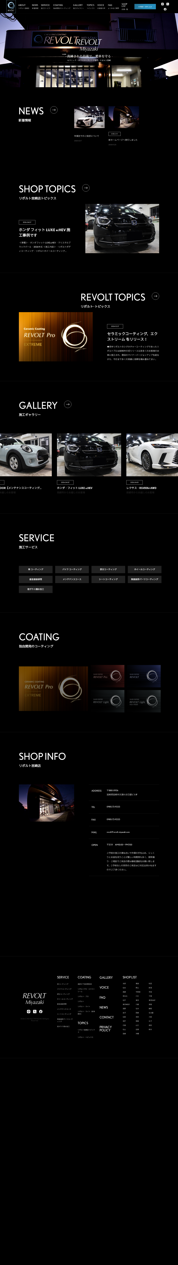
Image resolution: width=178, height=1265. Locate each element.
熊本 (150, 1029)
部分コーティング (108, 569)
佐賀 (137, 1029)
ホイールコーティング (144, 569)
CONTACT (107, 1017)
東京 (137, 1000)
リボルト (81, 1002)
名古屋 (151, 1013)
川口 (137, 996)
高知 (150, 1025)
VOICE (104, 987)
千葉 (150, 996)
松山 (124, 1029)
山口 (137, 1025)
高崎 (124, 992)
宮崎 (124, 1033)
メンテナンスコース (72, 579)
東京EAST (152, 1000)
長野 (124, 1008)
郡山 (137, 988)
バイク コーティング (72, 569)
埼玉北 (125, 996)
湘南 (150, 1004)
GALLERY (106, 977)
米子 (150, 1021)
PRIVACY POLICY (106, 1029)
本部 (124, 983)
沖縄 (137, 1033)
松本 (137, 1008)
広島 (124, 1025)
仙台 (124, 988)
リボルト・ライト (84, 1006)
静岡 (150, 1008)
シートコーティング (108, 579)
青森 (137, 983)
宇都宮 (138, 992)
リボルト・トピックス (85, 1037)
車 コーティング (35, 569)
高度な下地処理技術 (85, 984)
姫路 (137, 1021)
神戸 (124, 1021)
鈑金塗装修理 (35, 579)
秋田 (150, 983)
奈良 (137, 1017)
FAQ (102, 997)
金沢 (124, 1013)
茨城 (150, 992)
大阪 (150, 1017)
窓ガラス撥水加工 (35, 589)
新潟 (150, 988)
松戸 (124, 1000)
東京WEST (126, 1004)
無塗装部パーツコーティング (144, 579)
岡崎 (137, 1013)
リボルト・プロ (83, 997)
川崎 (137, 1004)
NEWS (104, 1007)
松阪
---
Task prompt
Rewrite all of the entries above, swapping "CONTACT" for "INQUIRY" and keeping everything else the same. Leave the pictures out.

Exercise answer
Image resolution: width=178, height=1265. Locate each element.
熊本 (150, 1029)
部分コーティング (108, 569)
佐賀 (137, 1029)
ホイールコーティング (144, 569)
INQUIRY (107, 1017)
東京 (137, 1000)
リボルト (81, 1002)
名古屋 (151, 1013)
川口 (137, 996)
高知 (150, 1025)
VOICE (104, 987)
千葉 (150, 996)
松山 (124, 1029)
山口 (137, 1025)
高崎 (124, 992)
宮崎 (124, 1033)
メンテナンスコース (72, 579)
東京EAST (152, 1000)
長野 (124, 1008)
郡山 (137, 988)
バイク コーティング (72, 569)
埼玉北 (125, 996)
湘南 (150, 1004)
GALLERY (106, 977)
米子 (150, 1021)
PRIVACY POLICY (106, 1029)
本部 (124, 983)
沖縄 (137, 1033)
松本 (137, 1008)
広島 (124, 1025)
仙台 (124, 988)
リボルト・ライト (84, 1006)
静岡 (150, 1008)
シートコーティング (108, 579)
青森 (137, 983)
宇都宮 (138, 992)
リボルト・トピックス (85, 1037)
車 コーティング (35, 569)
高度な下地処理技術 (85, 984)
姫路 (137, 1021)
神戸 (124, 1021)
鈑金塗装修理 (35, 579)
秋田 (150, 983)
奈良 (137, 1017)
FAQ (102, 997)
金沢 (124, 1013)
茨城 (150, 992)
大阪 (150, 1017)
窓ガラス撥水加工 (35, 589)
新潟 (150, 988)
松戸 (124, 1000)
東京WEST (126, 1004)
無塗装部パーツコーティング (144, 579)
岡崎 (137, 1013)
リボルト・プロ (83, 997)
川崎 (137, 1004)
NEWS (104, 1007)
松阪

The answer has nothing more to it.